Thread: pg_trgm and slow bitmap index scan plan

pg_trgm and slow bitmap index scan plan

From
Mathieu De Zutter
Date:
Hi all,

I've been trying to apply pg_tgrm for the search-function of my application. The database fits a few times in the available RAM, and is mostly read-only.
Plans, schema and configs in attachment. Postgresql version 9.1.4 on Debian.

When just searching in one table, it behaves perfectly here. When I put constraints on multiple connected tables (performance and performer), it takes some bad decisions. Somehow the planner thinks that an index scan on a trigram index (on a string) is as fast as an index scan on a btree of an int. Because of that, it will combine both index scans into an "AND" bitmap index scan. Since this is done in a nested loop, the performance gets very bad. The trigram index scan should not be repeated as it is relatively slow and always the same query.

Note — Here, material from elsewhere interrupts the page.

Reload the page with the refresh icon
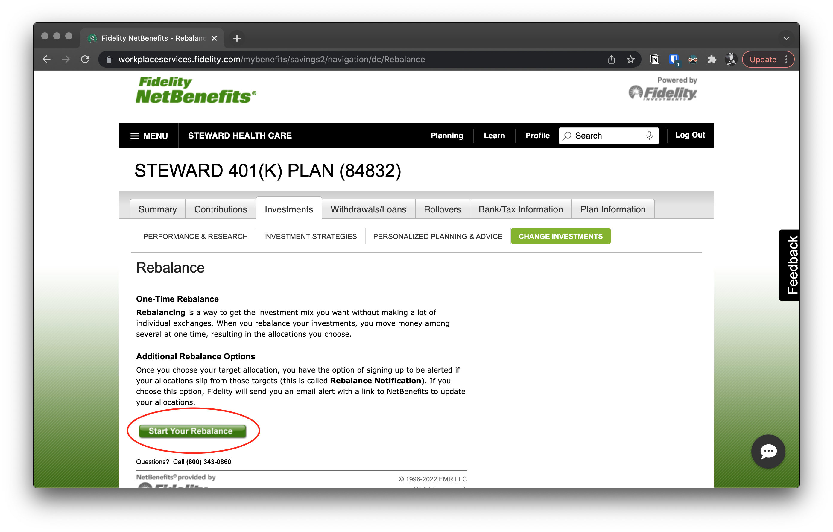 (85, 59)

When I disable bitmap scans, it will search on both tables and then hash everything together. This avoids launching the same index scan over and over again. This is much faster.

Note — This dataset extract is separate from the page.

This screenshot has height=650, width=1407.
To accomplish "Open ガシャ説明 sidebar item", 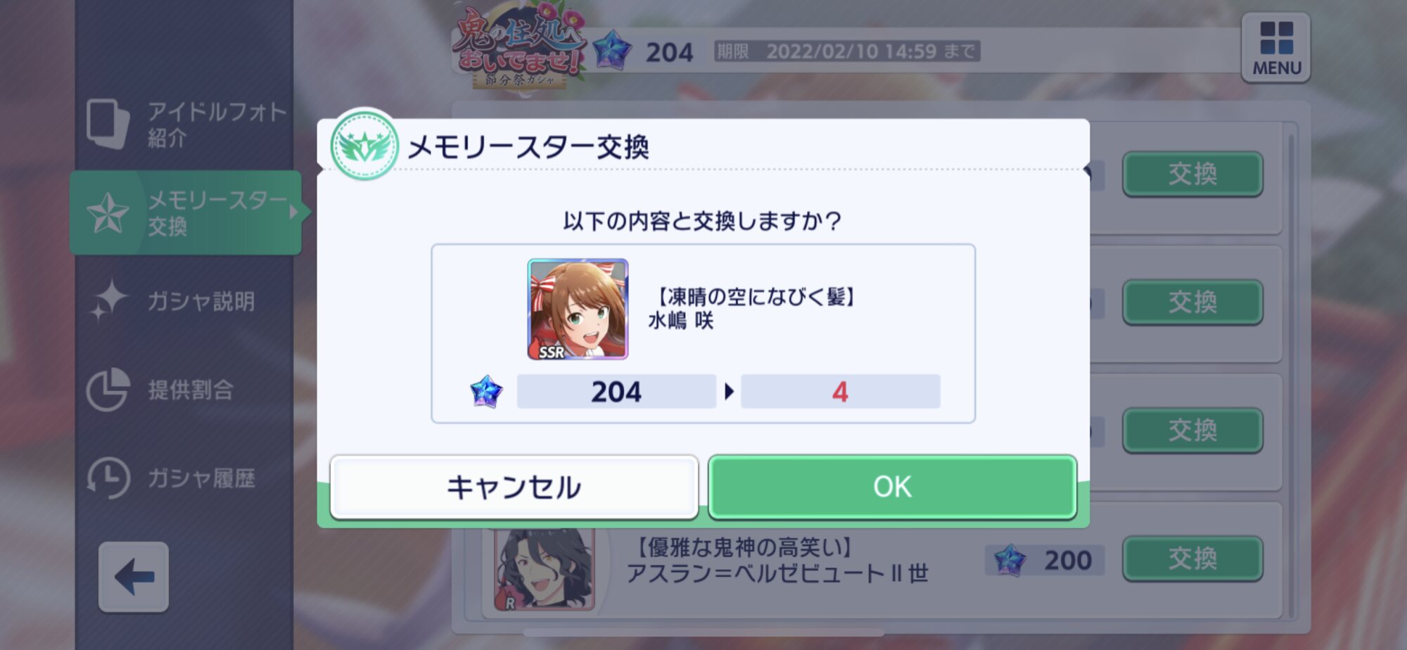I will [x=186, y=301].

Since my database is mostly in memory, I guess I could safely disable bitmap scan (or at least for some query), since I understand that this kind of scan is often a way to have a better IO performance. There's little IO in my setup.
However, I'd rather get some help in fixing it right!

Thanks,

Mathieu
Attachment

Re: pg_trgm and slow bitmap index scan plan

From
Merlin Moncure
Date:
On Tue, Aug 28, 2012 at 2:39 AM, Mathieu De Zutter <mathieu@dezutter.org> wrote:
> Hi all,
>
> I've been trying to apply pg_tgrm for the search-function of my application.
> The database fits a few times in the available RAM, and is mostly read-only.
> Plans, schema and configs in attachment. Postgresql version 9.1.4 on Debian.
>
> When just searching in one table, it behaves perfectly here. When I put
> constraints on multiple connected tables (performance and performer), it
> takes some bad decisions. Somehow the planner thinks that an index scan on a
> trigram index (on a string) is as fast as an index scan on a btree of an
> int. Because of that, it will combine both index scans into an "AND" bitmap
> index scan. Since this is done in a nested loop, the performance gets very
> bad. The trigram index scan should not be repeated as it is relatively slow
> and always the same query.
>
> When I disable bitmap scans, it will search on both tables and then hash
> everything together. This avoids launching the same index scan over and over
> again. This is much faster.
>
> Since my database is mostly in memory, I guess I could safely disable bitmap
> scan (or at least for some query), since I understand that this kind of scan
> is often a way to have a better IO performance. There's little IO in my
> setup.
> However, I'd rather get some help in fixing it right!

Yeah -- gist_trgm_ops is expensive and the planner is not taking that
into account.  I wonder if operator classes (pg_opclass) should have a
planner influencing costing component.

merlin